La corsa di Elisabetta Cocciaretto prosegue a Hobart, in Australia. Nel torneo che nel 2023 la vide spingersi fino all’atto conclusivo, la marchigiana ha confermato di trovarsi a proprio agio nelle condizioni di gioco, un fattore che aiuta a spiegare il successo in rimonta sull’americana Ann Li, n.38 del ranking WTA. Il punteggio finale, 1-6 7-5 7-5 in 2 ore e 13 minuti, racconta di una sfida intensa e combattuta.

Dopo un primo set perso nettamente, Cocciaretto è riuscita a ribaltare l’inerzia dell’incontro, imponendo progressivamente il suo tennis d’anticipo e togliendo ritmo all’avversaria. Con carattere e determinazione, l’azzurra stacca così il pass per i quarti di finale, dove affronterà la vincente del match tra la tedesca Tatjana Maria e l’ungherese Anna Bondar. Grazie a questo risultato, la tennista italiana sale virtualmente al numero 73 della classifica mondiale.

L’avvio del match non è favorevole alla marchigiana. Il servizio la tradisce fin dai primi game e il break subito nel secondo gioco ne è una chiara testimonianza. La 24enne fatica a trovare continuità nei colpi, mentre Li fa valere una maggiore pesantezza di palla. Il secondo break, arrivato nel sesto game e consolidato nel gioco successivo, indirizza definitivamente la frazione, che si chiude sul 6-1 per la statunitense.
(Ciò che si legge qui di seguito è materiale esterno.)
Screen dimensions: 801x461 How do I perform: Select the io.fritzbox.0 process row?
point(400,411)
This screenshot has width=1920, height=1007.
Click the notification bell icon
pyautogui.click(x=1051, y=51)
Nel secondo set va in scena una Cocciaretto decisamente più combattiva. Nonostante persistano alcune difficoltà al servizio, come dimostrano i break subìti nel terzo e nel quinto game, l’italiana alza il livello in risposta. I contro-break ottenuti nel quarto e nel decimo gioco fotografano bene l’andamento del parziale. Ann Li manca l’occasione di chiudere l’incontro nel decimo game e perde progressivamente incisività; la marchigiana ne approfitta, strappa ancora la battuta all’avversaria e porta a casa il set per 7-5.

Nel terzo e decisivo parziale è l’azzurra a scattare meglio, conquistando subito un break e annullando con personalità l’immediata opportunità di contro-break. Nel sesto game, però, Cocciaretto cede a zero il servizio e il punteggio torna in equilibrio. Un botta e risposta di break tra settimo e ottavo gioco anticipa il rush finale, nel quale emerge ancora una volta la maggiore solidità dell’italiana. Dopo aver tenuto con autorità la battuta nell’undicesimo game, la classe 2001 piazza l’allungo decisivo nel dodicesimo e chiude l’incontro sul 7-5.
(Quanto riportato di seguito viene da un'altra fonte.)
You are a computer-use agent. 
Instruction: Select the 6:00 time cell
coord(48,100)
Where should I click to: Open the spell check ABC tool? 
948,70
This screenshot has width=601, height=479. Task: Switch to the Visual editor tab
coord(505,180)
Analizzando le statistiche, Ann Li ha provato a fare la differenza al servizio, mettendo a segno sette ace, ma la percentuale di prime in campo, 58% contro il 66% di Cocciaretto, ha inciso negativamente sull’economia del match. La statunitense ha comunque fatto registrare numeri migliori in alcune voci: 66% di punti vinti con la prima (contro il 63% dell’azzurra) e 46% con la seconda, rispetto al 36% della marchigiana. Dati, tuttavia, parzialmente condizionati dall’andamento del primo set, dominato da Li.